Mas você fazia parte daquele comportamento "sexo e drogas" da época?
Se eu fazia parte? Bastante, bastante... Não, calma lá! Bastante não, não fui nenhum drogado! O que aconteceu foi que casei muito cedo, aos 21 anos, e aos 24 eu e minha mulher
começamos a descobrir que o mundo tinha mudado completamente. A gente teve que se reciclar, o que foi ao mesmo tempo fascinante e extremamente angustiante. As pessoas têm tendência a se lembrar só da festa, mas a festa não era tão fácil assim: todo comportamento audacioso implicava angústias e conflitos sérios.
Como analisa o fenômeno Paulo Coelho?
É carência das pessoas, que estão perdidas. Quem traz uma palavra de esperança, de certezas, tem um resultado de vendas muito bom. Escritores como eu, ao contrario, querem lançar dúvidas.
Você se aposentou de seu emprego público?

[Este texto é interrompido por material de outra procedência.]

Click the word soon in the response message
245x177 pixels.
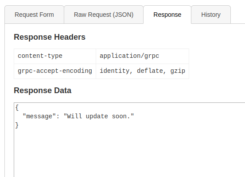coord(119,116)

Eu me aposentei proporcionalmente, depois de 20 anos. Hoje só estou escrevendo, e mesmo assim pouco, só o que me dá vontade. Também deixei de dar aulas. Trabalhei em emprego público, como muitos escritores, porque era mais fácil para escrever. Escrevi muito dentro do tribunal, mas muito mesmo. Em Belo Horizonte escrevi um romance inteiro lá dentro, usando papel timbrado e tudo. Era ótimo.